Yesterday I went on a stadium tour of the Amex, the home of Brighton and Hove Albion FC. “Home” is the crucial word here as, after the bulldozing of the Goldstone Ground in 1997, the club and city was not to have a ground of its own until – 15 years to the very day – they returned to the Withdean athletic stadium in 1999. This had a capacity of 6000. The Bloom family, long associated with Brighton, took over from one of the club heroes in the fight to have a ground – Dick Knight – and spent £93m building the Amex Community Stadium at Falmer, close to the University, in a fold of the Downs.
Generally, I am not a fan of out of town sites. Over the years I have visited Derby, Sunderland, Bolton, Wycombe, Chester, Scunthorpe, Reading and Southampton and they all meld into a concrete bowl divorced from the city whose name they bear. I regard myself fortunate to have watched the bulk of my football at Craven Cottage, set by the Thames, accessed via a park or leafy roads, each stand different, with a Cottage in the corner. The difference of Brighton is that it has a most picturesque site and is ample reward for their long-suffering fans, the nost ardent of which had to travel some 75 miles to watch a home game at Gillingham. Again, when we were at Loftus Road – the home of QPR – we never could regard it as our home. We too have had a board who put the investment of the Cottage first and the stewardship of the club second – or frankly, not at all.
Like many fans, I empathise with Brighton, but the Fulham connection does not stop there. Alan Mullery and Barry Lloyd captained Fulham and managed Brighton; Micky Adams successfully managed both; two of Brighton’s greatest legends – Bobby Zamora and Peter O’Sullivan – had fine careers for us too; Darren Freeman, late of our parish, scored the first goal at the Withdean, whilst Danny Cullip held aloft the play-off Championship trophy for the Seagulls, but started his career with us. Anton Niemi – the Brighton goalkeeping coach – kept well for us and David Stockdale was recently recruited.

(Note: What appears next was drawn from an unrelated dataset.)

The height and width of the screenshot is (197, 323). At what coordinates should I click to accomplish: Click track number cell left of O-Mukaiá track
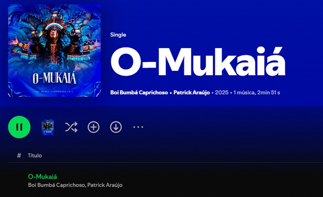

I cannot say that I was that turned on as we were guided through hospitality lounges to the dressing rooms. It is a fine stadium which hosts internationals, football and rugby and rock concerts. Every so often there was large image of a Brighton legend or a magical moment in the club’s history. Again I thought that at the Cottage every brick, every plank of wood, even the wrought iron on the cottage balcony, has its very own history and we don’t have to import it. Many of us continue to believe that, in times of crisis, the ghosts of old players gather in D block of the Stevenage Road stand, one of the few Archibald Leitch stands left, and decide what is best. It’s hard to think how we survived some of the chicanery of past boards without their intervention.
I felt rather neutral – after all, Brighton is not my team, Fulham is. This changed when the tour finished in the club museum. This had the normal memorabilia and as I finished I watched the video about the closing season of 1997, when the Goldstone was finally bulldozed. Fans told their story of the fight to save it. They freely admitted to using intimating tactics against the two perpetrators, Bill Archer and Derek Bellotti. They even marched on Archer’s home in the north. They invaded the pitch, tore down the goal posts and went on demonstrations. The tactics may have been rough but they saved the club. Out of this a hero emerged – Dick Knight – and it is in the bar named Dick’s Bar the museum is housed. There is a sculpture of Dick with a Brighton scarf in the corner, bearing the word Knighthood. Having led the fight to bring football back to Brighton, first at Withdean, then at the Amex, he was happy to pass ownership to the Bloom family which could fund the ambition. In the video, there was a picture of a Fulham fan in a GMB promotion shirt of 1996-7, joining the fans united in supporting Brighton fans. The football fans, and not just in England but in Germany, marched together and this was a time when hooliganism was not long over. It’s a wonderful story and, if ever a group of fans deserved their stadium, it must be Brighton’s loyal following.